Verdon did her best work with director and choreographer Bob Fosse, to whom she was married for 15 years.
She worked with Fosse not only in Damn Yankees (1955) and Sweet Charity (1965) but in New Girl in Town (1957), Redhead (1960) and Chicago (1975). She won four Tony Awards, beginning with Can-Can, the 1953 Cole Porter musical.
A lithe, red-haired dancer, she was first cheered by Broadway audiences in the Porter musical which starred the French chanteuse Lilo. Yet it was the unknown Verdon who stopped the show with her sexy Garden of Eden ballet. Two years later, she was elevated to stardom as the devil's amorous assistant in Damn Yankees, a musical about a baseball fan who sells his soul so he can play for his favorite team, the Washington Senators.
The show's first poster featured Verdon in a baseball uniform but when ticket sales lagged the advertising was changed. Verdon was put in sexy black lingerie. Box-office receipts soared. The show ran over 1,000 performances.
Fosse, whom she married in 1960 and divorced 15 years later, created the dances for Damn Yankees, as well as for Verdon's four remaining Broadway musicals.
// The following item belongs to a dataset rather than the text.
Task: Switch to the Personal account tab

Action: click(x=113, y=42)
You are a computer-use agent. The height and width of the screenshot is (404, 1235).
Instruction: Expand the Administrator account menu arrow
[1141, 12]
In New Girl in Town, based on Eugene O'Neill's Anna Christie, she played a former prostitute who returns to her New England roots.
In 1959, Fosse tailor-made Redhead, a murder-mystery musical set in Victorian England, for her. He did the same with Sweet Charity, based on the Federico Fellini film Nights of Cabiria. In it, Verdon played Charity Hope Valentine, a taxi dancer who wore her heart on her sleeve.
Chicago, which opened in 1975, featured Verdon as the Windy City murderer Roxie Hart. The Kander and Ebb musical is currently enjoying a long-running revival on Broadway.
On screen, she re-created the role of Lola in Damn Yankees, and also appeared in Cocoon.